Mrs. C., la anciana y distinguida dama inglesa, era la presidenta de honor, tácitamente elegida, de nuestra mesa. Sentada en su sitio, erguido el cuerpo, siempre amable y cordial con todos, siempre silenciosa y al mismo tiempo dispuesta a escuchar con deferente interés, ofrecía un aspecto físico sumamente agradable; una maravillosa paz y recogimiento se reflejaba en su exterior aristocráticamente reservado.

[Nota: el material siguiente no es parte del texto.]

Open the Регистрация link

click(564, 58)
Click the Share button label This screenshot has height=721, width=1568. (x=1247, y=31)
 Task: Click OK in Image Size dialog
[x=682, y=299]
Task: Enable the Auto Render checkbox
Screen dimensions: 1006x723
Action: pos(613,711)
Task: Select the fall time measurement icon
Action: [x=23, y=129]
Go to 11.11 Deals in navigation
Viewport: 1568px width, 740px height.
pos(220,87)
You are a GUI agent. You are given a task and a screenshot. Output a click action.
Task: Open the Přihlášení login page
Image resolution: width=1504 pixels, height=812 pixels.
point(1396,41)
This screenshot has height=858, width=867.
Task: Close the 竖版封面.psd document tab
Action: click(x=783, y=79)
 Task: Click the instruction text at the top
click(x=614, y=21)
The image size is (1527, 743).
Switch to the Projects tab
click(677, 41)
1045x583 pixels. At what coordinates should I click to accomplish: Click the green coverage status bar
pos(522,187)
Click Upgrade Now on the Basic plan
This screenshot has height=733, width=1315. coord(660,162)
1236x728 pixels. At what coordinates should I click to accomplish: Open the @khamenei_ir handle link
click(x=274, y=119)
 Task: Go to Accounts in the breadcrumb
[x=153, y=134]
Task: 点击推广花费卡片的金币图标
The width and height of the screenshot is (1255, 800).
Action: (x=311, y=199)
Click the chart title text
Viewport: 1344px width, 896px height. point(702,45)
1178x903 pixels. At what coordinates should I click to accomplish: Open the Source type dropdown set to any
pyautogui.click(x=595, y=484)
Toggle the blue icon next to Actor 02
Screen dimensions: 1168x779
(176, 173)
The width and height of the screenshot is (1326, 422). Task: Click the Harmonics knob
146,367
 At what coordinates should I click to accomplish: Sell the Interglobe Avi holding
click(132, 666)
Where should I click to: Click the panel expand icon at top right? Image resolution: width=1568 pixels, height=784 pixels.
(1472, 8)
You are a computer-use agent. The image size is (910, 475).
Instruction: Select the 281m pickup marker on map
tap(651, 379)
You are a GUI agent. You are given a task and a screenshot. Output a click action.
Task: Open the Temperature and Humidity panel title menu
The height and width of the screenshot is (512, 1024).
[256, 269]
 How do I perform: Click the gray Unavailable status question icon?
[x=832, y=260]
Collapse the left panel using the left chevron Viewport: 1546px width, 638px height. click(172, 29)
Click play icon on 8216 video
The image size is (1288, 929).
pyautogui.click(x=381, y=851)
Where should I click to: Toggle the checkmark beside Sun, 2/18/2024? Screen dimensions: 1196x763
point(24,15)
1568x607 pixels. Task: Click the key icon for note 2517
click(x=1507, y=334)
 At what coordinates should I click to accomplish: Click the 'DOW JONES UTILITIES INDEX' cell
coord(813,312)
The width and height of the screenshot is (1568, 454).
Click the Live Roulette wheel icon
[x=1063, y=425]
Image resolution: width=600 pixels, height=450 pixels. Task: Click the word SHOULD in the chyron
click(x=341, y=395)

Se mantenía distanciada de cada uno de nosotros hasta un discreto límite, aunque sabía mostrar a todos, con tacto exquisito, su personal estima y consideración: generalmente, se sentaba en el jardín acompañada de sus libros, a menudo tocaba el piano, raramente se la veía en sociedad o en conversación animada. Apenas se notaba su presencia y, sin embargo, ejercía sobre todos nosotros un influjo especial. No bien hubo ella intervenido en nuestra discusión, nos dimos cuenta de que habíamos hablado con excesiva acritud y destemplanza.
Mrs. C., aprovechando el embarazoso silencio que se produjo al levantarse bruscamente de la mesa el señor alemán, trató de restablecer la paz entre nosotros. Levantó de pronto sus ojos grises y claros, me miró un momento irresoluta, para después, con claridad casi objetiva, recoger el tema desde su particular punto de vista.
—¿Usted cree, pues, si no he entendido mal, que Madame Henriette, que una mujer, cualquiera que sea, puede lanzarse inocentemente a una aventura; que hay acciones que una mujer juzgaría imposibles una hora antes de cometerlas y de las cuales no cabe hacerla responsable?
—Lo creo firmemente, señora.
—En ese caso, todo juicio moral carecería en absoluto de sentido y toda transgresión de las buenas costumbres estaría justificada.